Der Weihnachtsmarkt im Arboretum von Lüttgen Dreetz gehört in der Region zu den beliebtesten Veranstaltungen in der Vorweihnachtszeit. Ein Besucherzahlenrekord jagt den nächsten. In seiner nun 16. Auflage am Sonnabend verzeichneten die Organisatoren vom Förderverein Dreetz wiederum einen Besucherrekord.

Mehr als 1500 Besucher gezählt

Schon eine halben Stunde nach Einlass um 12 Uhr waren mehr als 100 Gäste auf dem Gelände. Am Ende sollten es mehr als 1500 Weihnachtsmarktfans sein. Aus dem gesamten Altkreis Kyritz, aus der Prignitz und auch aus dem Havelland kamen die Besucher.

Der Weihnachtsmarkt in Lüttgen Dreetz war auch diesmal sehr gut besucht. mehr als 1500 Gäste schauten sich bei herrlichstem Sonnenschein dort das bunte Treiben an.

Während es noch am Vormittag kräftig regnete, schien mittags die Sonne am wolkenlosen Himmel. Darauf hatten die Organisatoren kaum zu hoffen gewagt. Als die Chefin des Fördervereins Dreetz, Heike Albrecht die Gäste zu Beginn begrüßte, wünschte sie: „Viel Spaß bei diesem tollen Wetter, wir schmückten gestern das Arboretum im strömenden Regen.“

Tannenbäume und Kuchen

Rasch füllte sich das Arboretumsgelände mit Besuchern.
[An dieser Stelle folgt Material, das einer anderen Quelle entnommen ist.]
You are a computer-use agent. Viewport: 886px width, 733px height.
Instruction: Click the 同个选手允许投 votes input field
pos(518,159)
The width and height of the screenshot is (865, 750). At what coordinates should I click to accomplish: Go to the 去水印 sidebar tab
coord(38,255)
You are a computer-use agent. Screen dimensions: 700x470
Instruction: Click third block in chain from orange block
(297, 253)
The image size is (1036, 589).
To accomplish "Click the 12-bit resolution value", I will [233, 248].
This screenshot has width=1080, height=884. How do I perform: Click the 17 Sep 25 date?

Diese bekamen allerhand geboten. Der Gärtner Rose aus Segeletz verkaufte Tannenbäume, Die Dreetzer Linedancer hatten ein Festzelt zum „Western Café“ umfunktioniert. Dort boten sie den Gästen Kuchen und Plätzchen. Jörg Richter aus Nennhausen hatte selbstgefertigte Holzskulpturen dabei.
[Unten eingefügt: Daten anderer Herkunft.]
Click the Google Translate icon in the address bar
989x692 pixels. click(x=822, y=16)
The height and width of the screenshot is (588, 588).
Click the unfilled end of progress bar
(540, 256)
Kinder konnten Ponyreiten und Karussellfahren. Olaf Jaster aus Rathenow war mit Korbwaren und gebrannten Mandeln auf dem Platz. Der Imker Oliver Schulze aus Barsikow verkaufte zwölf Sorten Honig. Überall gab es Glühwein und Gebratenes. Der kürzlich erst neu gebaute Backofen verströmte betörenden Kuchenduft. Auch Brot war dort zu bekommen. Der Kolonistenhof war mit Wilhelm Hoffmann und Jürgen Wels vertreten. Sie führten altes Seiler- und Besenbinderhandwerk vor. Gleich zwei Fischer boten ihre frisch geräucherten Aale und Forellen feil.

Buntes Bühnenprogramm

Auch im Pavillon reihte sich ein Stand an den anderen. Kunsthandwerkliches war reichlich zu haben, und auch kulinarisches. Auf der Bühne traten als erstes die Rhinluchmusikanten gemeinsam mit dem Dreetzer Chor der Volkssolidarität auf. Die Kinder der Dorf-Kita bekamen reichlich Beifall. Der Weihnachtsmann schaute auch vorbei und beschenkte die Kleinen. Die Friesacker Fliedertänzer begeisterten ebenfalls das Publikum mit ihrem rasanten Programm.